##### EXTRACT TO READ #####
Monday, February 8, 2010

Food is the moral right of all who are born into this world.

Norman Borlaug’s obituary was printed in September last year.  No doubt, you missed it, and many of you have never heard of him.  A Nobel laureate, he transformed agriculture in Mexico and Asia.  Not without controversy though. “Mr Borlaug loved to talk of reaching for the stars, but his day-to-day motto was an earthly one. Get the plough. Start growing now.”

From the Economist: “As dawn broke over northern Mexico, Norman Borlaug wriggled from his sleeping bag. Rats had run over him all night, and he was cold. In a corner of the dilapidated research station where he had tried to sleep, he found a rusting plough. He took it outside, strapped the harness to himself, and began, furiously and crazily, in front of a group of astonished peasants, to plough the land.
##### DATASET EXTRACT #####
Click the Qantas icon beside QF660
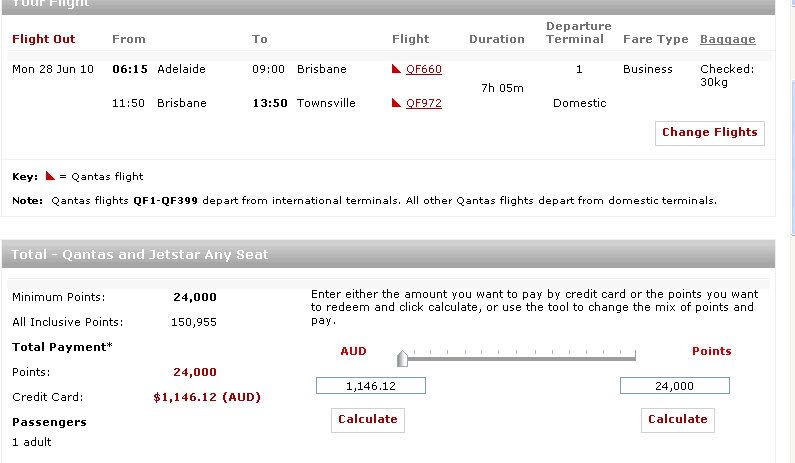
#####
## [INSTRUCTIONS]
[a] Do these statements agree with the post about Norman Borlaug? For each, answer yes or no and quote the words of the post that decide it. (i) Borlaug's obituary appeared in September of the previous year. (ii) Borlaug transformed agriculture in Mexico and Africa. (iii) Borlaug spent a warm, quiet night at the research station.
[b] Reproduce the part of the post about Norman Borlaug between "Food is the" and "plough the land.", inclusive.

## [OUTPUTS BY TASK]
[a]
(i) Yes: "Norman Borlaug’s obituary was printed in September last year."
(ii) No: "he transformed agriculture in Mexico and Asia."
(iii) No: "Rats had run over him all night, and he was cold."

[b]
Food is the moral right of all who are born into this world.

Norman Borlaug’s obituary was printed in September last year.  No doubt, you missed it, and many of you have never heard of him.  A Nobel laureate, he transformed agriculture in Mexico and Asia.  Not without controversy though. “Mr Borlaug loved to talk of reaching for the stars, but his day-to-day motto was an earthly one. Get the plough. Start growing now.”

From the Economist: “As dawn broke over northern Mexico, Norman Borlaug wriggled from his sleeping bag. Rats had run over him all night, and he was cold. In a corner of the dilapidated research station where he had tried to sleep, he found a rusting plough. He took it outside, strapped the harness to himself, and began, furiously and crazily, in front of a group of astonished peasants, to plough the land.